▶ _Excerpt to read_:
········

Hartford Superior Court

A Hartford Superior Court judge dismissed some of the Schaghticoke Tribal Nation’s $610 million lawsuit against Connecticut over land rights dating back to the 18th century.

In his ruling partially dismissing the claims, Judge Thomas Moukawsher wrote the state appears to be correct in arguing it doesn’t have to pay the nation since it never owned the land.

Moukawsher wrote the nation had not asserted a claim for violating the Schaghticoke’s constitutional right against the government taking property without compensation. Therefore, the judge ruled, “its claims for compensation over the alleged lost real estate must be dismissed.” In addition, Moukawsher wrote, the claims asserted by the nation for the alleged lost real estate are barred by sovereign immunity.

Moukawsher ruled the nation’s remaining claims, alleged ownership of certain mortgages, are not affected by the ruling.

Austin Tighe, one of the nation’s attorneys, said in an email Thursday the judge’s ruling could still put the entire $610 million in play. “As mortgagee, STN had a constitutionally protected property interest in every one of these mortgages, all 102 of them,” said Tighe, of counsel at Nix, Patterson & Roach in Texas.

········

▶ _Stored data_:
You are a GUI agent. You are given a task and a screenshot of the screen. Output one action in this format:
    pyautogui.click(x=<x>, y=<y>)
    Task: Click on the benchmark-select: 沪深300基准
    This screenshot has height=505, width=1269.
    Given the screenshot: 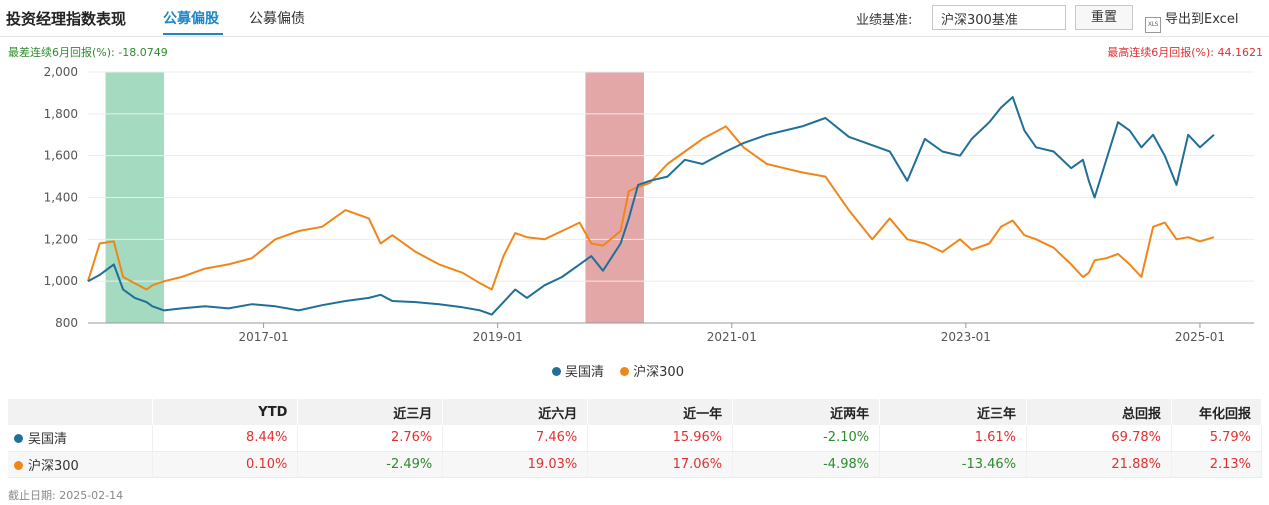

········

▶ _Tasks to complete_:
(A) In the court ruling article, how many mortgages did Austin Tighe say the nation held a property interest in?
(B) Lay out the lines of the row above as a JSON list of strings, one string per line, with blank lines skipped and the picture left out.

▶ _Task answers_:
(A) 102

(B)
[
  "You are a GUI agent. You are given a task and a screenshot of the screen. Output one action in this format:",
  "    pyautogui.click(x=<x>, y=<y>)",
  "    Task: Click on the benchmark-select: 沪深300基准",
  "    This screenshot has height=505, width=1269.",
  "    Given the screenshot: "
]